* WHAT YOU HAVE TO DO *
How many lines in the rows below contain the string "button"? Reply with the number alone.

[start EXCERPTED DATA]

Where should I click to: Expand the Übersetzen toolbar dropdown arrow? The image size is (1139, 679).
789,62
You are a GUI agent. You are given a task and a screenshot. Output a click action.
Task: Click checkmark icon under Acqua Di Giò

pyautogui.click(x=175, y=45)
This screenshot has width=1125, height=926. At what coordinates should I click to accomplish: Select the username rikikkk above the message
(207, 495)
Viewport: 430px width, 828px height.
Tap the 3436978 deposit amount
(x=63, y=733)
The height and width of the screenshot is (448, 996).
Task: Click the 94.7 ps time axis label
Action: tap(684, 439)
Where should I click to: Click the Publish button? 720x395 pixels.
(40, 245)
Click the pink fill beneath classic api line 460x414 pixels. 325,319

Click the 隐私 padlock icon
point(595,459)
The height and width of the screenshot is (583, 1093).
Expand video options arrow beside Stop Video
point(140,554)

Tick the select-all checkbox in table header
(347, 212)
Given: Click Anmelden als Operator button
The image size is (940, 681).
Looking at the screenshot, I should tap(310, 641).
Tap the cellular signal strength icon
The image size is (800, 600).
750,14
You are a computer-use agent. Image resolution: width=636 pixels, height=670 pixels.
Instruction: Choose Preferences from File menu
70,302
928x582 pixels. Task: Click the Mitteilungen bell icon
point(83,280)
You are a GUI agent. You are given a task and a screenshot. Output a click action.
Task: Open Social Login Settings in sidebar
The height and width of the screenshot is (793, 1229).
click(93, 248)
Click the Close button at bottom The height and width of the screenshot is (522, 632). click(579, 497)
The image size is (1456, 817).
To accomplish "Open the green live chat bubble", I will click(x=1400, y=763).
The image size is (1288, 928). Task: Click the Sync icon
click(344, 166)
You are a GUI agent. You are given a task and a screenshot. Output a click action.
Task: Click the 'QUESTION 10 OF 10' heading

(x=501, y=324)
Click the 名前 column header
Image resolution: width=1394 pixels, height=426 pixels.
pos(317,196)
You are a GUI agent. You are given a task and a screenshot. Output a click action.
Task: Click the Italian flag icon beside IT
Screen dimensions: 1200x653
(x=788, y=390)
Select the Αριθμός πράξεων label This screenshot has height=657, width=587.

[end EXCERPTED DATA]

* WORKED ANSWER *
3